On the hand, people do have a disconcerting way of making raccoon, skunks and so on into pets. There used to be a big mean boar raccoon who belonged to a family in my district. I must have quarantined it for biting people (mostly kids trying to be friendly) at least three times. (The animal had shots, but no one knows whether rabies shots work to make raccoons immune to rabies. Raccoons are exceptionally susceptible to rabies, which is killed by sunlight, because the animals are nocturnal.) Finally the law was changed to include that raccoon in laws meant for dogs, and it was ordered out of town.
We also had a long episode, promoted by the media, resulting from a New Year’s Eve reveler who met a skunk on the sidewalk in the wee smalls and tried to pet it. The skunk bit him. He had to have the rabies shots himself before I could find that skunk. There were a lot of jokes about “pink skunks.” At last I found the family who owned the skunk, but they swore they never let it out -- always shut it into the basement at night. A quick perambulation of the house revealed a hole in the foundation with skunk tracks going in and out. The skunk was the usual black and white.

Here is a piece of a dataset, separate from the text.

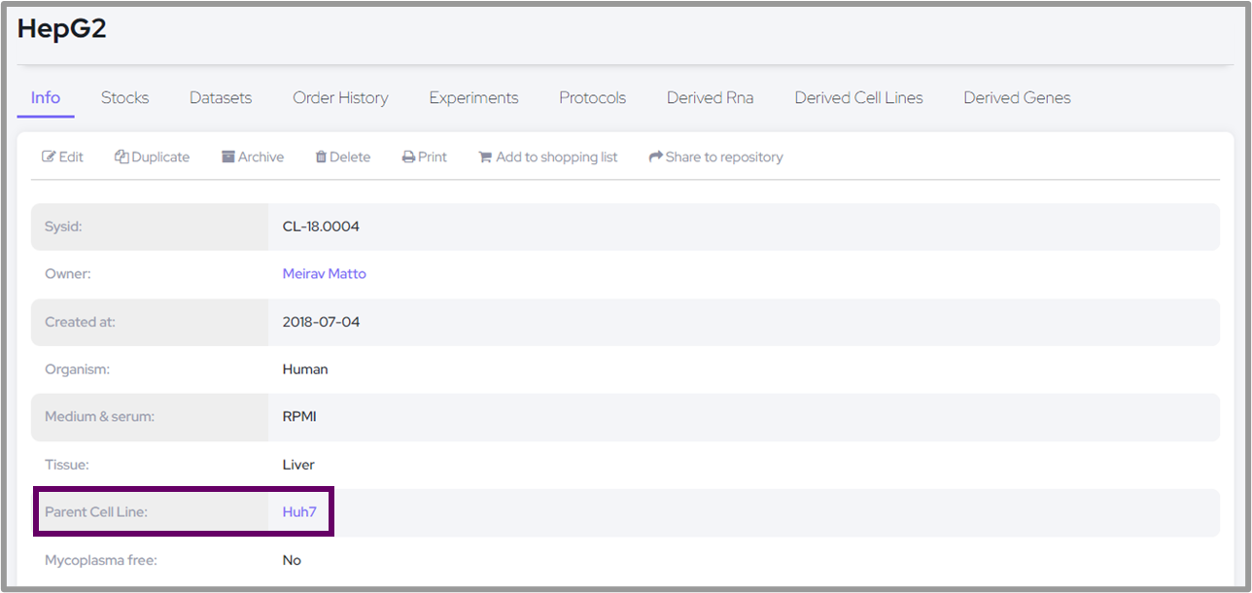Follow the Huh7 parent cell line link
This screenshot has width=1252, height=593.
point(299,512)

Speaking of rabies, gateway laws (like those regarding boarding airline passengers) have helped to keep England rabies-free and the US rabies-scarce. But a man who brought his son and a found dog home from Mexico in a small personal airplace, inadvertently brought rabies with him. The dog was incubating the virus and bit the son, who was one of the first people to survive because he ended up in the Oregon Health Sciences University where he was put on massive life support until his brain could recover. (More later.) The bill was astronomical and the insurer probably didn’t have to pay it, because the dog was brought into the country illegally.
The point is that even if the perfect laws are passed, unless the knowledge of “why” is out there in society, unless the mechanisms for triggering inspection and forced compliance are funded, unless the laws are clear and boundaries real, then bad stuff still happens. And there is no way to legislate that people should stop being stupid.